I made it through Calculus II in college, bombed Calculus III, but stayed in the class because I enjoyed mathematics and never made it to differential equations (at the time it was considered the pinnacle of mathematics, but I don't know).
Didn't Simpson's rule also work for approximating the length of a curve (or something along those lines)?
I had a great mathematics education in high school from some amazing math teachers. I think of them often and fondly as I use those skills routinely to this day. I didn't learn about determining the order of a polynomial until I helped my son with his math homework a few years ago (somehow we never covered that in any of my classes). I had no idea that subtracting the coordinates and subtracting the results until the results were equal (or nearly so), that the order of the curve could be figured. Like I said, I'm still a student, and what little I know about polynomial curve fitting is pretty rudimentary - I don't follow the matrix algebra very well.
But with that limited knowledge, I could see what you are doing there and the sample you selected is perfect because the parabolic curve is easily seen.
And thank you as well. James Stem, on pages 18 and 19, tells us in an intuitive way that scale factors do not result from linear functions. In figure 2.5, which illustrates azimuths, he shows that a "straight" geodetic line on the ellipsoid projects as a curved line on the state plane surface. That's the source of a need for an arc-to-tangent correction.
The scale factor is the vehicle that converts a geodetic line to a grid line, so, if the projected line is to curve, it must be the scale factor that makes it do so. Later, on page 50 in his discussion of the scale factor of a line, he gives us the Simpson's Rule formula.
Scale factors are not linear, but elevation factors are. So, if I wanted to calculate a combined factor for the Wilmington to Winston-Salem line, I would use Simpson's Rule to compute the scale factor, the average of the end point elevation factors to compute the elevation factor, and multiply the two to get the combined factor. Dr. Ghilani discussed this process in detail in the September 2013 issue of Professional Surveyor.

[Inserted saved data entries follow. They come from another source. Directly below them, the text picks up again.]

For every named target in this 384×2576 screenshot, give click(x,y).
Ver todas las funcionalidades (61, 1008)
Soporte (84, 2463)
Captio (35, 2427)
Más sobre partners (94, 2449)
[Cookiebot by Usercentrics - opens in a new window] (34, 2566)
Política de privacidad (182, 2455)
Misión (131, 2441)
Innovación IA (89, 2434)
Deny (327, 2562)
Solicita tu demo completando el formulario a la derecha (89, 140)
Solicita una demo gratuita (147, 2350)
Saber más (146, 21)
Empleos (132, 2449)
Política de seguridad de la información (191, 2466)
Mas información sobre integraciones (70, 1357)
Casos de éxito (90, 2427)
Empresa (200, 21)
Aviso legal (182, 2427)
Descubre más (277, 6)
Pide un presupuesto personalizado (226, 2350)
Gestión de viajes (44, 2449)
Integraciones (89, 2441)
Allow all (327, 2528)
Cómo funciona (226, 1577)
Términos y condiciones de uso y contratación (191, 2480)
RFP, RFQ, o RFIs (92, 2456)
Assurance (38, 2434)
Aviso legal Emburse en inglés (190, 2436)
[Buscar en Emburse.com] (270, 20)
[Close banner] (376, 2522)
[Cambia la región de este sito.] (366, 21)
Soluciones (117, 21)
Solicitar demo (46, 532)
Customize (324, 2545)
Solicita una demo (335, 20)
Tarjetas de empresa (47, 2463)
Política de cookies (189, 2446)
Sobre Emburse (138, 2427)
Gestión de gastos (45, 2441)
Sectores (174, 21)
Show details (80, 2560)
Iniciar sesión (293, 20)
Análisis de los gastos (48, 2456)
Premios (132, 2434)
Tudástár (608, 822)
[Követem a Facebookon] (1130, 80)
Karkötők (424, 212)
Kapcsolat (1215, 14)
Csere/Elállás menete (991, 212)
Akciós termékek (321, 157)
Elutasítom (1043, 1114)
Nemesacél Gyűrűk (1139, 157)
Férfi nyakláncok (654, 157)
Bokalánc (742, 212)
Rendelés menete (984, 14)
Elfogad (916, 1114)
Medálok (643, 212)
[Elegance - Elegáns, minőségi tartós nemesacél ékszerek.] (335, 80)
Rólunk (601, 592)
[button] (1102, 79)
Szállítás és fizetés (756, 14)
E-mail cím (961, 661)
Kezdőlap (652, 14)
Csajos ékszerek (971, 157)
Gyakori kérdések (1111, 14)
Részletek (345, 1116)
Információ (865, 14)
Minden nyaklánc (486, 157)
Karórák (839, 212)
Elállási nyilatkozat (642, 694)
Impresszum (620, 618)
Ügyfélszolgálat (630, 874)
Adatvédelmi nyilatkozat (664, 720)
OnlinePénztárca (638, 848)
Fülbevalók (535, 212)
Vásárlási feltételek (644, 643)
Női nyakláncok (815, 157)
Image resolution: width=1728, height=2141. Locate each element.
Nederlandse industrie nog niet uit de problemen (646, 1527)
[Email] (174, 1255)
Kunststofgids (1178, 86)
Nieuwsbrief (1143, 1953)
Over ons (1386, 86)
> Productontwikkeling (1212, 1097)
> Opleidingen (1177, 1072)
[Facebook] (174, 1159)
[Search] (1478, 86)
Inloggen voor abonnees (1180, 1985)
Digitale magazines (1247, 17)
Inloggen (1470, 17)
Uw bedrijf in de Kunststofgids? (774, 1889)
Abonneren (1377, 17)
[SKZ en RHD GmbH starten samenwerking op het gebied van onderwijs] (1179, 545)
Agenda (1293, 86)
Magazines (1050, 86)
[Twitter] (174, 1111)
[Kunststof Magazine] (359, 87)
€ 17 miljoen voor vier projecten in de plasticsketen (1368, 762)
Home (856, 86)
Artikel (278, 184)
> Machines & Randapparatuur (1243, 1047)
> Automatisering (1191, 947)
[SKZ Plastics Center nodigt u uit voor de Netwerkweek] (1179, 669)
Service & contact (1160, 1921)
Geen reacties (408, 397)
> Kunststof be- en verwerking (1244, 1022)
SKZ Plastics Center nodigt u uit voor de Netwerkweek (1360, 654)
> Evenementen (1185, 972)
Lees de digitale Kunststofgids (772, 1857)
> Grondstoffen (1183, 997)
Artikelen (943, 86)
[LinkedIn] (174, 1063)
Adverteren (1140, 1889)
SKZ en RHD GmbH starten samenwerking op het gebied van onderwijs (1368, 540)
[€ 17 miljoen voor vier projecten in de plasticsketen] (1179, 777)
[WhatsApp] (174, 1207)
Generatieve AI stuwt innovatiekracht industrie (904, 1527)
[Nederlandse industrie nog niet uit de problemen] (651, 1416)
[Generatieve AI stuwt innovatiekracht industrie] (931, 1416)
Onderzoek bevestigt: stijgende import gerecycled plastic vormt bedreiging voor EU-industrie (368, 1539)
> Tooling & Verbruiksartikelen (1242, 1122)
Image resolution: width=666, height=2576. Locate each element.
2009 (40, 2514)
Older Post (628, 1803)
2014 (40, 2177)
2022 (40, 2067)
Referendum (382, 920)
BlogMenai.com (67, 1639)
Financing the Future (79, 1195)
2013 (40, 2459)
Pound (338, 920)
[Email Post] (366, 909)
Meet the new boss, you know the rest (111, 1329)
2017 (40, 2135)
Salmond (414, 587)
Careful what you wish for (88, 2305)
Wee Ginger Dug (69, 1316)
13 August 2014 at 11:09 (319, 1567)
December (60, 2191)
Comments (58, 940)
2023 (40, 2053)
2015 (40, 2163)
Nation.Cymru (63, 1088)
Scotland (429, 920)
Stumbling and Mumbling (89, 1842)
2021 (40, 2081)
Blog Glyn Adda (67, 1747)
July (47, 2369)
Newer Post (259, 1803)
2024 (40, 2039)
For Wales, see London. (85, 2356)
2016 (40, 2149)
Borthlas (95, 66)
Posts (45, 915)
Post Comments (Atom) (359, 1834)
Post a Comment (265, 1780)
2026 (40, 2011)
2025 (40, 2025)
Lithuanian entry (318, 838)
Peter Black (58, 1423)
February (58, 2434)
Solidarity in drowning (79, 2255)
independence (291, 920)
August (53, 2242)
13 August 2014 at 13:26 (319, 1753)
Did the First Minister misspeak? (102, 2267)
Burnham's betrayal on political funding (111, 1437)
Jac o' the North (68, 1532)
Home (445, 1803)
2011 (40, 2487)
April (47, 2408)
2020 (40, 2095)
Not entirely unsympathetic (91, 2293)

It's when we average combined factors instead of working with the pieces that we open ourselves up to errors.
At the risk of ...
Getting through Calculus II is a pretty strong credential. A few years ago, Calc II was the most-failed math course at UNC-Chapel Hill. I haven't kept up with recent statistics, but more than one of my successful AP Calculus students struggled with that course in college.
Simpson's Rule is an approximate integration formula, so it can be used to calculate the length of a curve as well as the area under a curve. There's another formula involving integrals that is used to calculate the average value of a function over a given interval.
Substituting Simpson's Rule for the integral expression in the average value formula produces the formula in James Stem's manual. Because the numerical overhead factors present in both formulas cancel out upon substitution, what remains is a very simple expression.
I just work backward from published results. I can't imagine the intellects of the guys who developed those results going forward.